Numbness in the mouth and tongue is not uncommon when drinking kava, and according to Brendle, the drink is self-limiting.
“Mother nature is brilliant and has put in some excellent checks and balances for us,” he said. “If you drink too much, you might get tired and lose the social, talkative aspect of it.”
Brendle said that as the only kava bar in Arizona, he looks forward to bringing a new experience and culture to the Phoenix community. Paying homage to the building’s history, Lacuna Kava Bar will host art nights on first Fridays.
“It was an art gallery to begin with, it always has been — the mural is still on the wall from the original owner of the building,” Brendle said.
Brendle said that he has had experiences involving kava and art that would have been less impactful had he been drinking alcohol instead.
“It’s really cool to have something that each month is renewed and changed," he said. "It speaks to the context of what a kava bar is. It’s about growth, change, bringing new thought.
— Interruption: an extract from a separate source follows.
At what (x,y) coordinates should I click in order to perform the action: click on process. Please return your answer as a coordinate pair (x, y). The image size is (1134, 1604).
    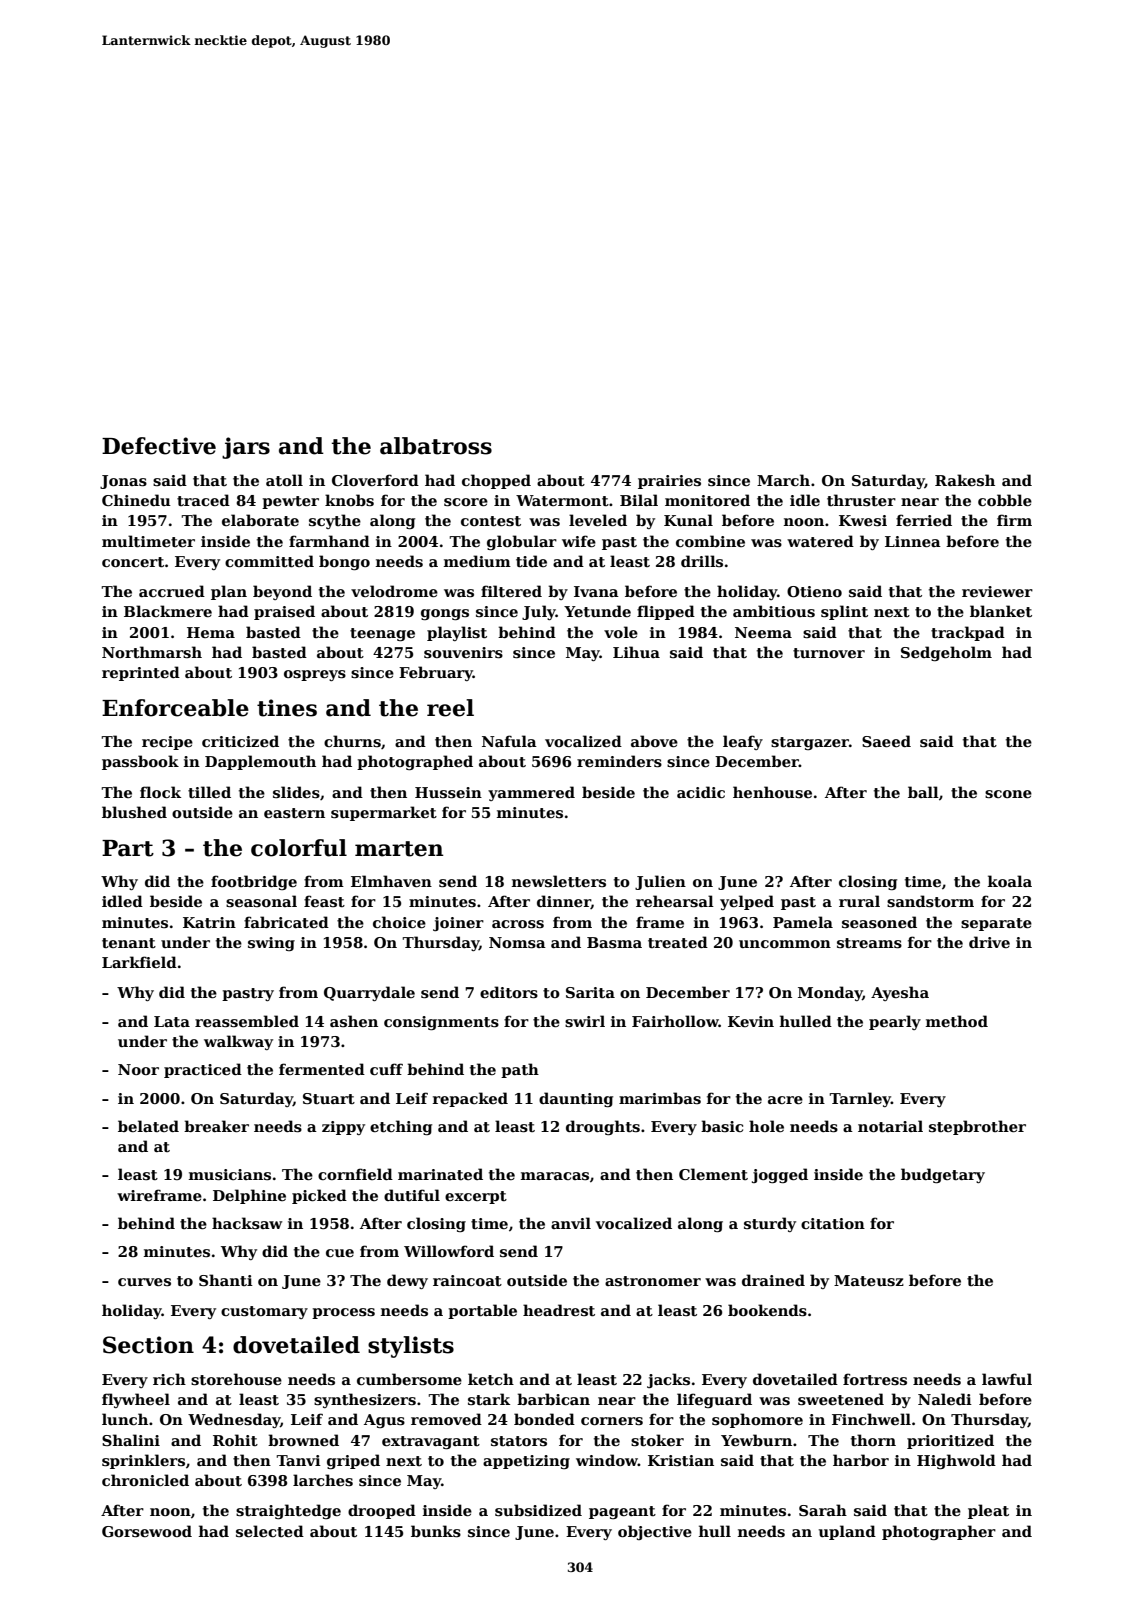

Why not incorporate that on the walls as well?”
He said that by utilizing kava and art in the same space, it encourages a “higher level of conversation and connection.”
Shannon Ludington, an ASU alum who had art displayed at the ASU “Project Space” Art Museum when it was still active, said that the incorporation of the building’s history with its current use provides artists with another well-appreciated venue for artists to display their work.
“A lot of coffee and tea shops pair really nicely with art exhibits, especially because they’re such welcoming spaces,” Ludington said.
Located on third street, Lacuna Kava Bar’s location may be an advantage for the new business.
David Pijawka, a professor in the school of Geographical Science and Urban Planning, said that the ever-changing scene of Roosevelt Row can offer a wide range of visitors.
“Something that plays a big role in the success of a business is the age level of people in the area, demand for the product, and the location,” Pijawka said. “The demand for businesses down there is growing, and there’s a lot of activity in that area.”
Brendle said he hopes kava will provide people with a health conscious and enlightening experience.
"People historically have used it in a more spiritual way, I want to bring a more social element to that as well," he said.